We perform the first diagnosis of stratosphere-troposphere-exchange (STE) that acknowledges that the flux of air from the stratosphere into the troposphere cannot meaningfully be characterized by a single rate. While our calculations are performed using an idealized GCM, the methodology can be applied to any atmospheric circulation model. It is a physical consequence of (eddy-)diffusion that the 1-way flux across the tropopause is infinite, due to air that stays arbitrarily short times in the stratosphere. Therefore, the flux across the tropopause must be characterized as a distribution partitioned according to residence time in the stratosphere. Using the boundary propagator formalism, we here diagnose the full distribution of air mass flux into the troposphere across a time-varying tropopause, partitioned according to stratospheric residence time and entry and exit regions at the tropopause. For the ensemble-mean flow, this flux distribution allows us to partition the mass of the stratosphere according to stratospheric residence time and entry and exit locations. From this we quantify important pathways connecting different regions of the tropopause and the associated transport rates and mean residence times.

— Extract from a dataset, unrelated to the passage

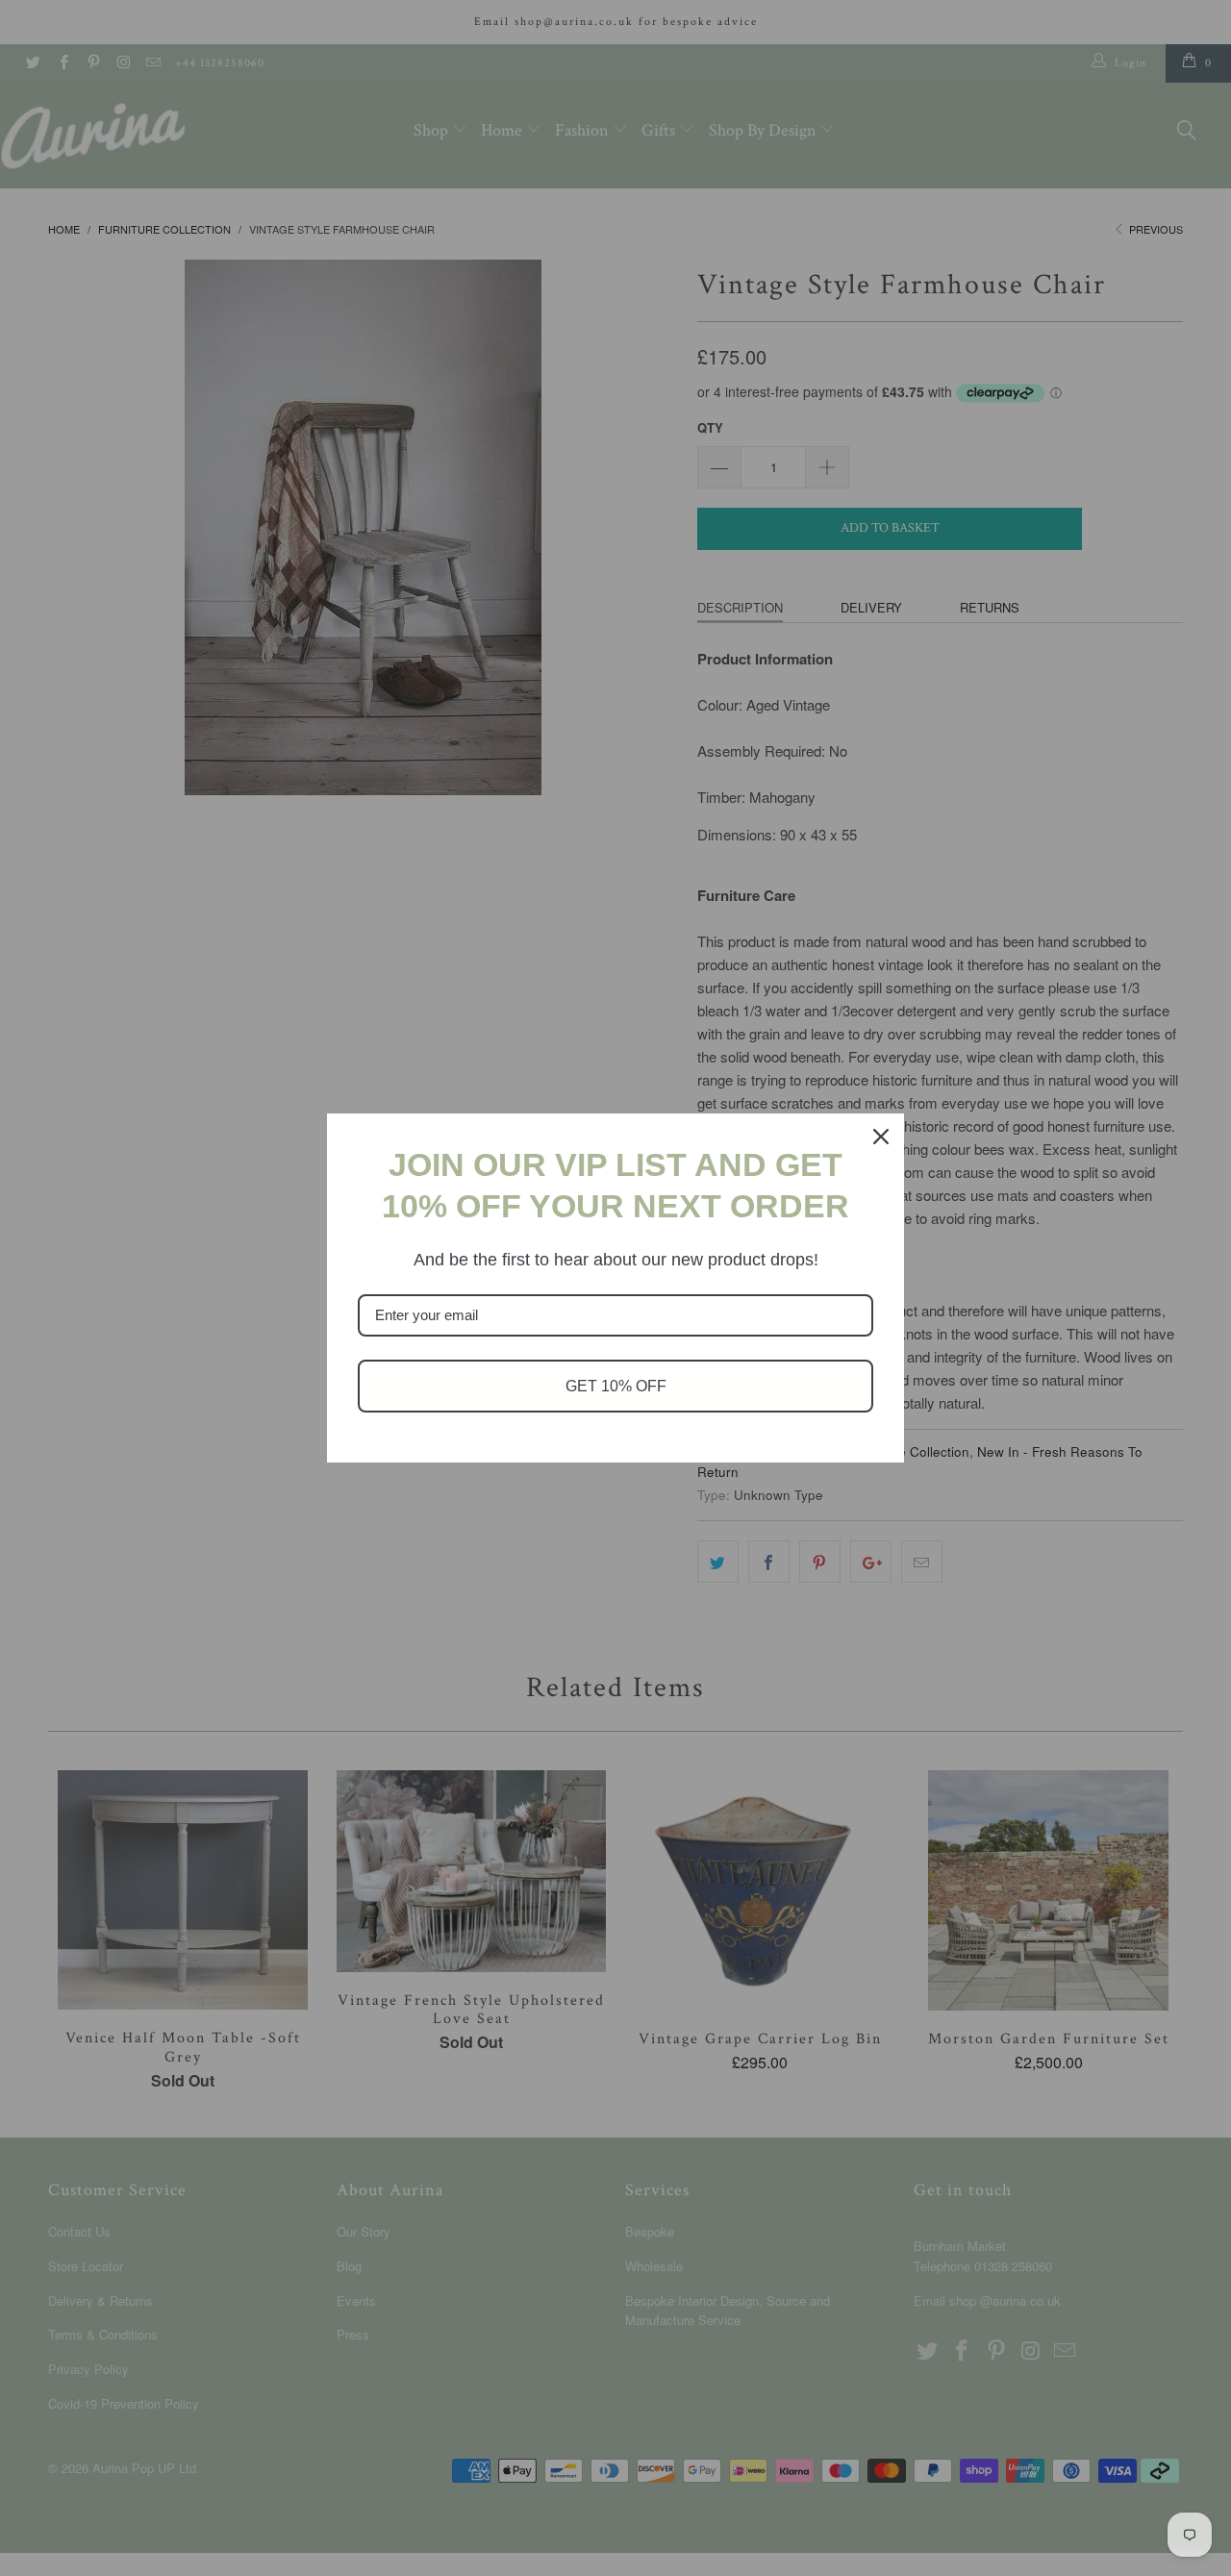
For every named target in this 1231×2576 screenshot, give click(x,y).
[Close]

We emphasize that using flux distributions affords insight into STE that is not available from current transport diagnostics, such as mean age and the residual-mean circulation. For example, we show that, while mean age decreases everywhere in the upper stratosphere in response to an increased Brewer-Dobson circulation, the mean residence time of air entering the troposphere increases at certain latitudes, a fact that is not immediately intuitive.